New York's highest court recently visited the topic of out-of-network medical providers providing patient care to people covered by the New York State Health Insurance Program (or the Empire Plan as it is commonly called).
In the Matter of Plastic Surgery Group P.C., v. Comptroller of the State of N.Y., it was held that the Comptroller of the State of New York has constitutional and statutory duty to audit payments of state money, including payments to private companies that provide health care to beneficiaries of a state program.
In-Network vs. Out-of-Network Medical Insurance Billing
The New York State Health Insurance Program (NYSHIP) provides health insurance coverage to government employees, retirees, and their dependents. The NYSHIP's primary coverage option is the Empire Plan. Under a contract with the State, United Healthcare Insurance of New York processes and pays claims made by Empire Plan beneficiaries. After United has processed a claim, the State covers its full cost and pays United an administrative fee. Essentially, the State funds the Empire Plan as a self-insurer. United merely acts as an intermediary and passes state money to the proper medical providers.
The Empire Plan gives members the option to choose their doctors. The health care providers fall within two categories: participating (commonly called "in-network") and nonparticipating (commonly called "out-of-network") providers . The fee structure and billing arrangement vary between the two types of providers. Participating health care providers have negotiated with United the fees they may charge. These providers bill claims directly to United, less a patient co-pay.
On the other hand, out-of-network medical providers charge market rates for their services and can bill the patient directly. United then reimburses the patient 80% of either the actual fee charged or the "customary and reasonable charge" for the service, whichever is lower. The patient must remit these funds to the provider, along with the remaining 20%, paid out of the patient's pocket.
Penalties for Not Collecting Co-Payments From Patients
As with all other claims, United receives payment from the New York State to cover the cost of the claims. Out-of-network providers have a legal duty to collect patients' co-payments (see Matter of Martin H. Handler, M.D., P.C., v DiNapoli, 23 NY3d 239 ). Although there may be business reasons not to pursue collection of any and all co-payments, failure to collect these fees can result in civil and criminal penalties for insurance fraud (see Insurance Law § 403 [c]; Penal Law § 176.05 ). It could also result in independent enforcement action from the State of New York to collect over payments (see below for an example).
Reasoning Behind The Legal Duty
At first glance, this may seem harsh and an intrusion by the government into a private medical provider's business operations. But a doctor's failure to collect a co-payment from an Empire Plan member inflates a claim's cost to New York State and adversely impacts the State's fisc.
As an example, a doctor that charges $1000 for a service, and who collects $800 in state money, must collect $200 from the Empire Plan member by law.
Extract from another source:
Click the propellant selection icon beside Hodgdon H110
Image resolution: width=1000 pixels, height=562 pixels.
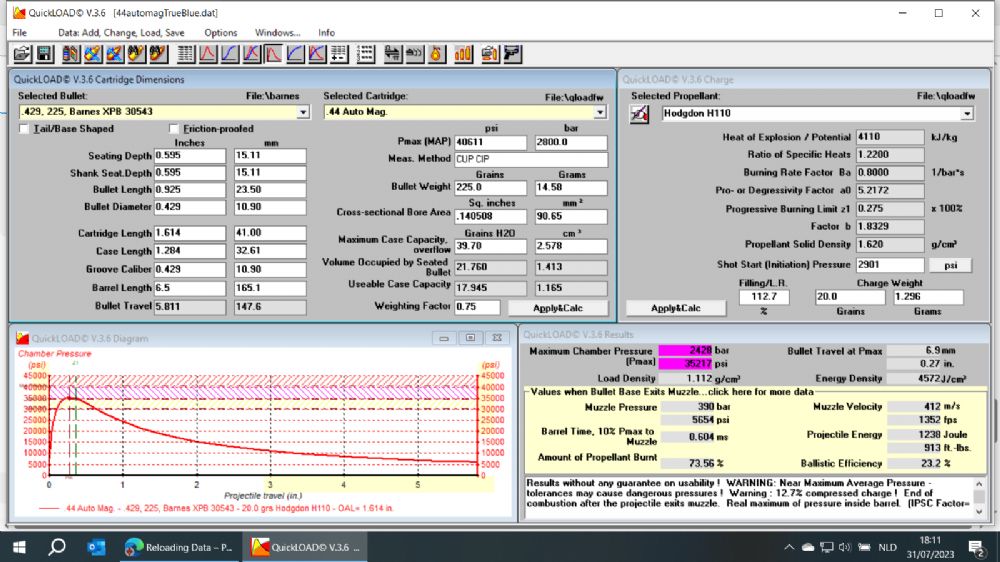point(640,114)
In the event that the provider does not collect the co-payment, it has essentially provided the medical service for $800, not $1000, and in effect, New York State should have paid only $640 of that cost. In this scenario, New York State has overpaid the medical provider by $160. Now, for a treasury as large as New York State that might seem infinitesimal. But taken in the aggregate, across all medical providers in New York State, these over payments can add up to millions of dollars annually.
If you are a apart of a medical practice or an independent medical provider that sees patients who are covered under the Empire Plan, you must be very diligent in your billing practices. Under no circumstances should you outright waive any co-pay or coinsurance obligation of the patient. Our healthcare law practice can assist medical providers comply with New York State Law by commencing litigation against patients who fail to remit their co-pay and patient responsibility under the Empire Plan. We can also provide guidance to practice administrators on best practices in collecting claims owed without the need of resorting to litigation.
Disclaimer: The Plastic Surgery Group P.C., and Martin H. Handler M.D., P.C., are both current clients of our firm. However, we did not represent them in the lawsuits cited in this article.